Cabe às organizações internacionais de cooperação solucionar problemas como esses, mas nesse terreno a confusão é ainda maior, reinando uma parafernália institucional assustadora. A Aliança Latino-Americana de Integração, ALADI, surgiu em 1960 para promover uma ampla liberalização comercial que inicialmente pareceu interessante mas com o tempo, no dizer do ex-presidente uruguaio Julio Maria Sanguinetti, a velocidade dos mais lentos impediu seu progresso. A Comunidade Andina de Nações é de 1969 (não inclui o Chile), a par de produzir uma impressionante quantidade de resoluções, decretos e projetos, pode orgulhar-se de ter gerado a Corporação Andina de Fomento que segue funcionando como um ativo banco de apoio ao desenvolvimento regional.

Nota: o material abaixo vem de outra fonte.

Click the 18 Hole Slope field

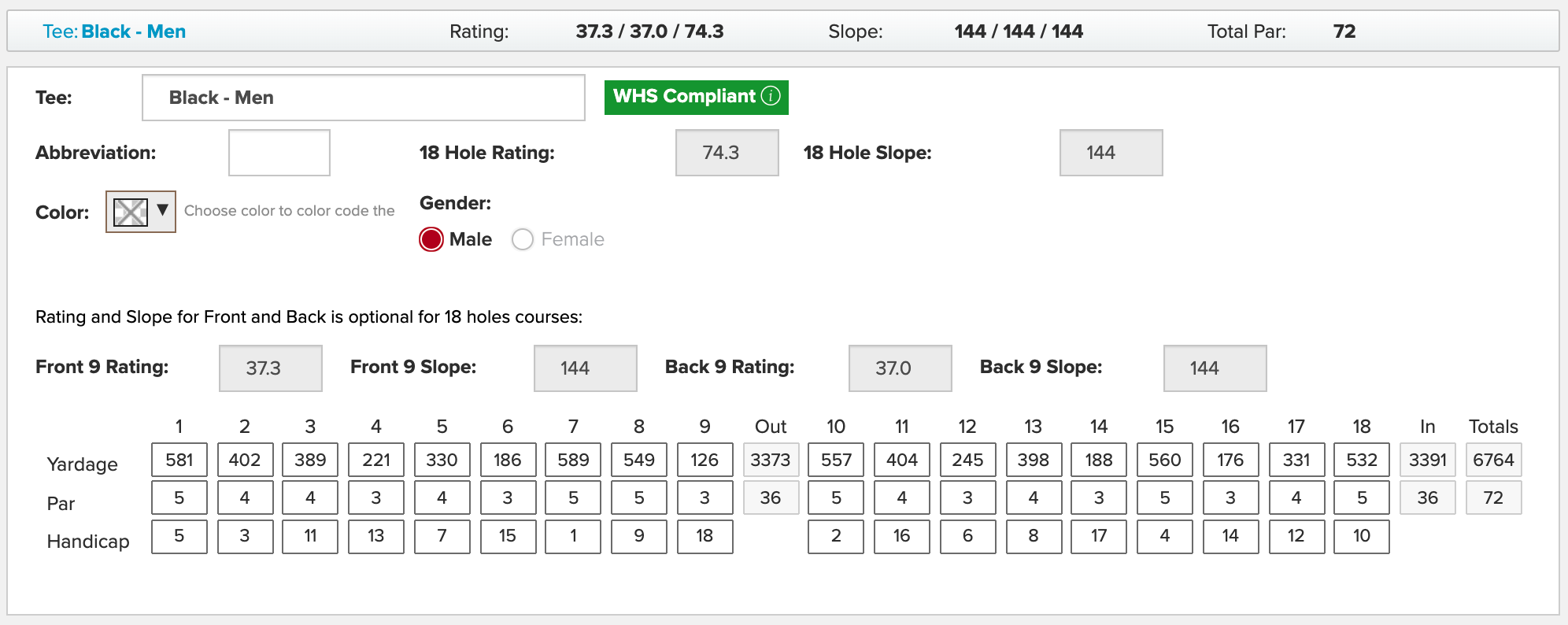click(1111, 153)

O Sistema Econômico Latino-Americano e do Caribe, SELA, éxiste desde 1975 com o objetivo de promover sistemas de consulta e coordenação a fim de concertar posições e estratégias comuns entre os 28 países componentes. Tornou-se irrelevante, mas não fechou. Ao contrário, acaba de realizar seu 5º Encontro Regional sobre ventalillas (janelas) únicas de comércio exterior, sabendo-se lá o que isso significa. Já o Sistema de Integração Centro Americano, SICA, em 1991 reuniu oito países e dezenove outros como observadores (entre os quais Brasil e Santa Sé) com ratificação pela ONU visando a integração da América Central para constitui-la em uma região de paz, liberdade, democracia e desenvolvimento. O Mercosul, nascido também em 91, gozou de grande prestígio em seus primeiros oito anos de vida, começando a naufragar nas águas da desvalorização do real de 99.

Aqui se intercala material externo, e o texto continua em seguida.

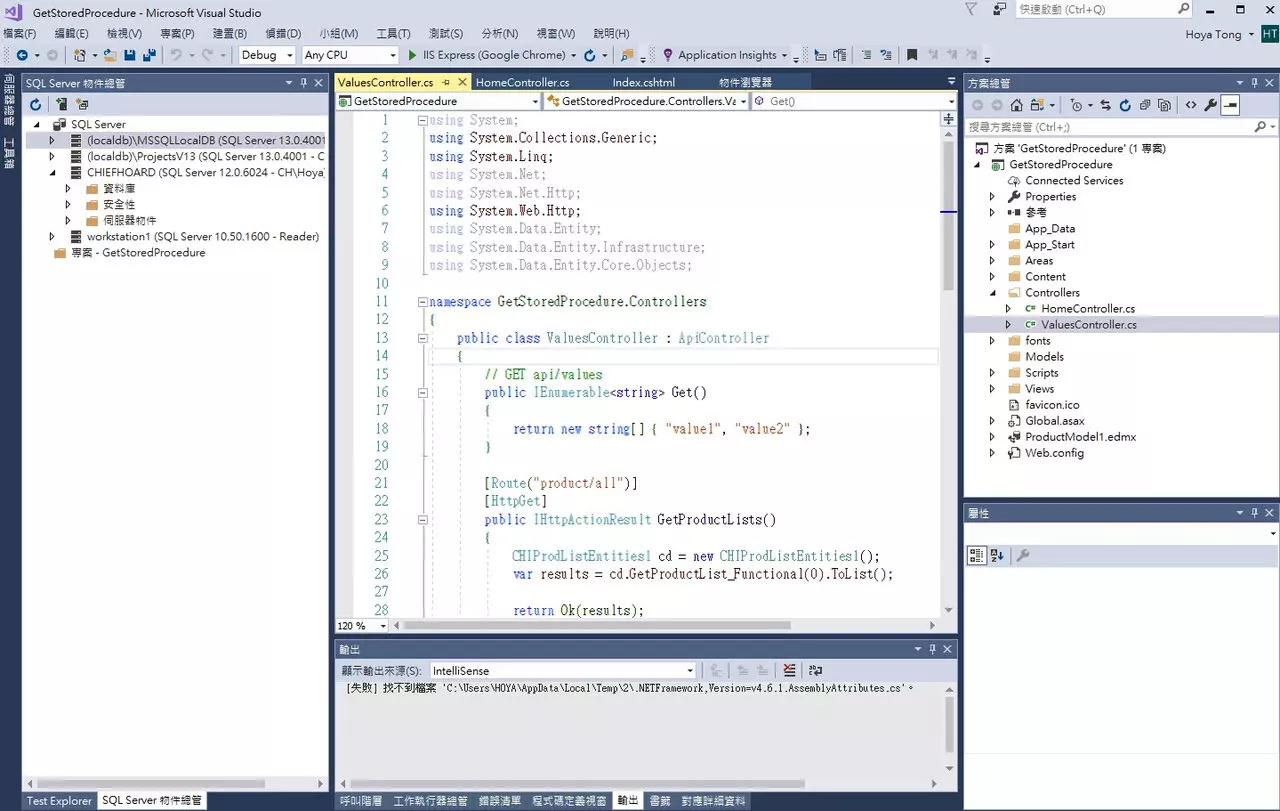The height and width of the screenshot is (811, 1280).
Task: Switch to the HomeController.cs tab
Action: (522, 82)
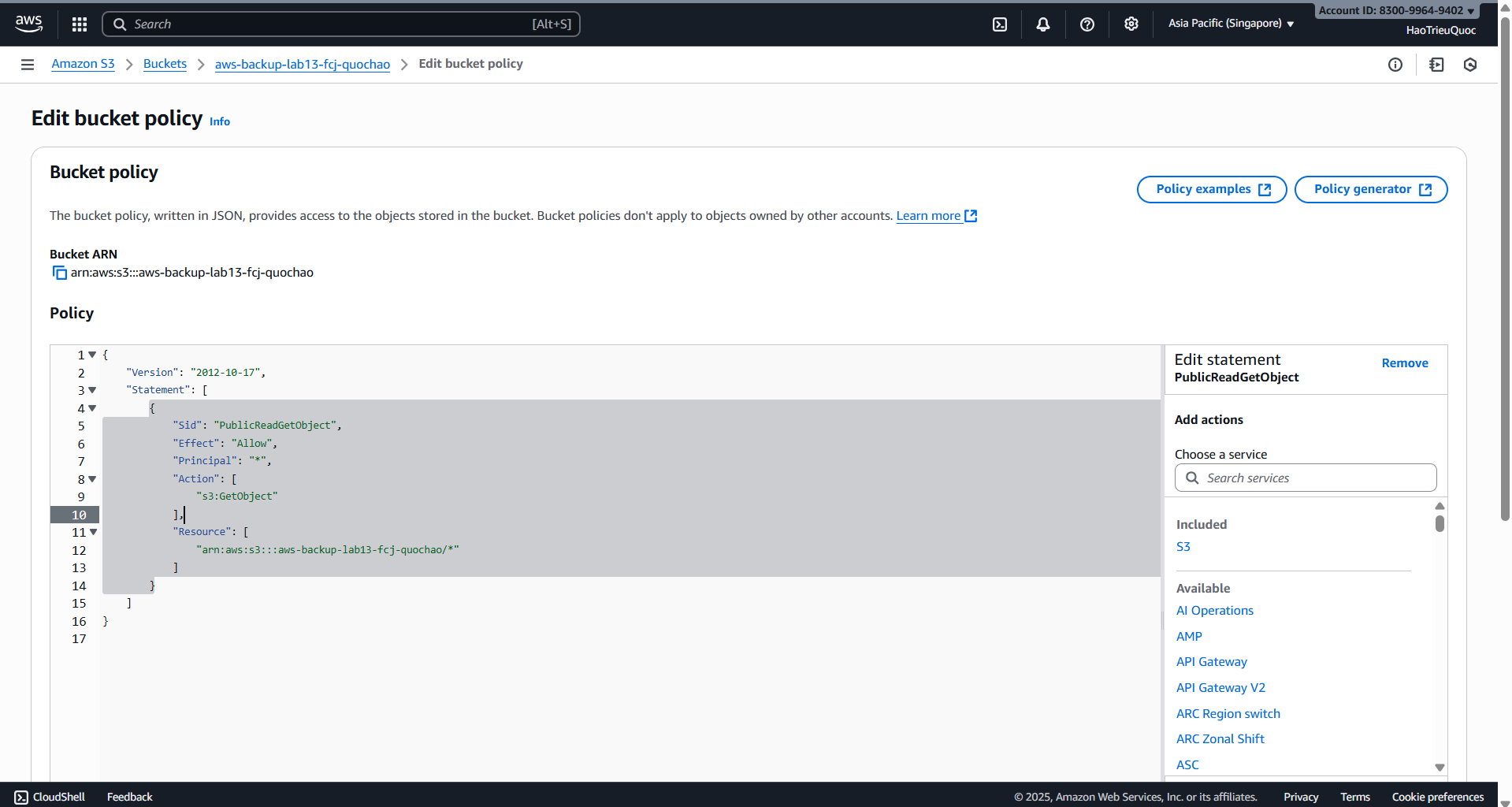Screen dimensions: 1512x807
Task: Go to Buckets breadcrumb link
Action: tap(165, 64)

No século 21 apareceram novidades como a Comunidade de Estados Latino-Americanos e Caribenhos, CELAC, surgida durante a Cúpula da Unidade da AL e do Caribe (estas reuniões são uma verdadeira epidemia regional), imasginada para de fato integrar a todos, incluindo Cuba, Barbados, Belize,a mas excluindo Honduras devido à queda de Manoel Zelaya e os Estados Unidos. Já a Aliança Bolivariana para os Povos da Nossa América, ALBA, limita-se aos apoiadores da Venezuela: Bolívia, Equador, Nicarágua, Cuba, San Vicente, Antigua e Barbuda. E a União das Nações Sul-Americanas, UNASUL, que supõe uma inexistente harmonia entre os doze países do extremo meridional, termina por reforçar o princípio da divisão continental ao deixar de fora as demais regiões.

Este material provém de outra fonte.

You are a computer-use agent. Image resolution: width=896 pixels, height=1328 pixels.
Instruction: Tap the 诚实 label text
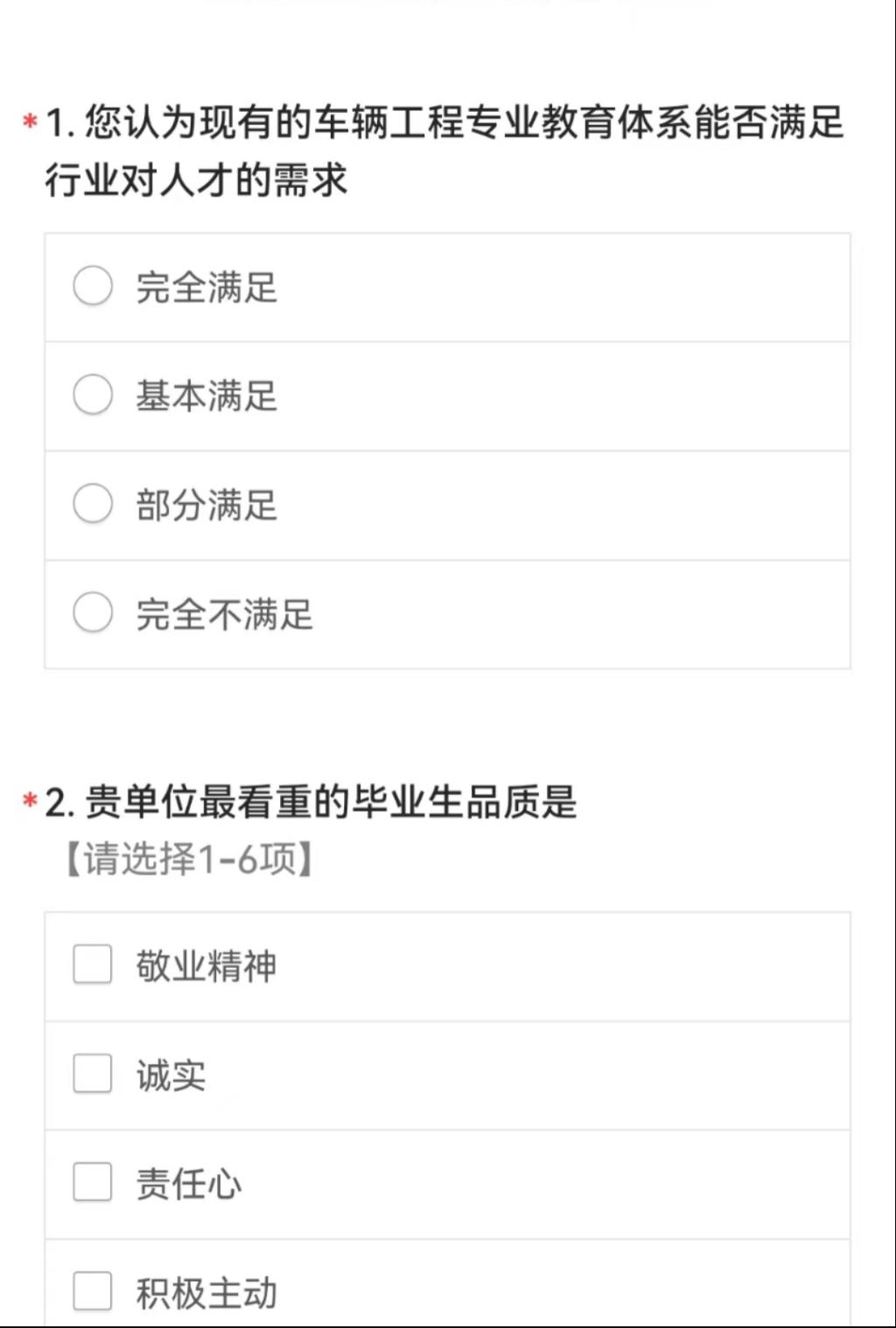pos(171,1076)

Mais preocupante é a perspectiva colocada pelo Trans-Pacific Partnership, TPP ou Aliança do Pacífico, um projeto espetacular de convergência entre Ásia, América e Oceania que faz vislumbrar um afastamento econômico mais radical entre Atlântico e Pacífico nas Américas. O TPP, que se junta ao acordo EUA, Canadá e Japão, conta com algumas das economias mais prósperas do mundo moderno (Austrália, Brunei, Malásia, Cingapura, N. Zelândia) e também com Chile, Colômbia, Peru, México (logo com Costa Rica e Panamá). Dois outros fatores, de forte peso específico, merecem, ainda, ser considerados. Um é a crescente relevância da China que já é o 1º parceiro comercial da AL Outro é a preocupante criminalidade na América Central, a região mais violenta do mundo (taxa de homicídios é três vezes superior à média mundial) e hoje transformada num corredor por onde flui 90% das 700 toneladas de cocaína que, segundo a UNODC (Organização da ONU para drogas e crime), entram a cada ano nos Estados Unidos.